Incidentally, as div gets large both versions show they same failure
artifacts. I think that the offset module is simply a wrapper around
the minkowski. In this program they seem to behave
identically to the agree that they have the same identical timed speed
and with the same identical artifacts.
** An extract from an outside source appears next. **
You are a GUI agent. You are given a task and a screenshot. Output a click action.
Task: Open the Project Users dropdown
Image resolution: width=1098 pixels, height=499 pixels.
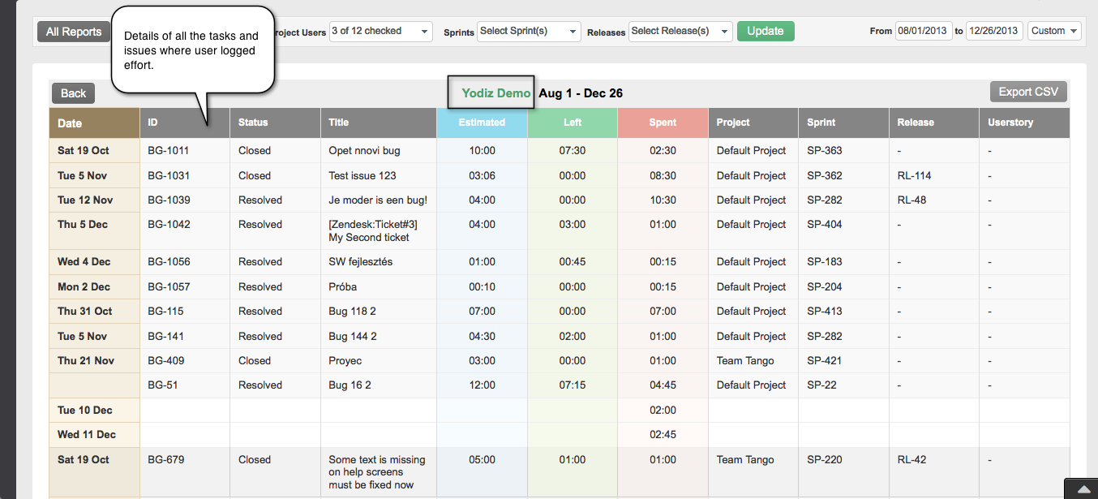coord(380,32)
Is there a known algorithm that
can calculate the offset faster than a minkowski algorithm or
that doesn't use the minkowski or some equivalent?
Regards
Otto
function heartRadius(t) = (1.5 - 1.5* sin(t) + (sin(t) *
(sqrt(abs(cos(t)))/(sin(t)+1.6))));
$fn=23;
div=512; //ONLY USE POWERS OF 2
module pHeart(xy,off=0) {
td = 1/div; // theta delta - the resolution of the curve
// Calculate x/y co-ords separetely so I can scale correctly later
xp = [ for (t = [0: td : 360-td]) heartRadius(t) * cos(t) ]; // xco-ordinates on the curve
yp = [ for (t = [0 : td : 360-td]) heartRadius(t) * sin(t) ]; // yco-ordinates on the curve
xsc = xy/(max(xp) - min(xp)); // x scaler to get to fit expected size
ysc = xy/(max(yp) - min(yp)); // y scaler to get to fit expected size
// Generate a vector of points for the polygon to work
p = [ for (i = [0 : 360/td-1]) [xsc*xp[i], ysc*yp[i]] ];
// translate polygon so it is centralised at +/- xy/2
translate([0,ysc*(-max(yp)+(max(yp)-min(yp))/2)])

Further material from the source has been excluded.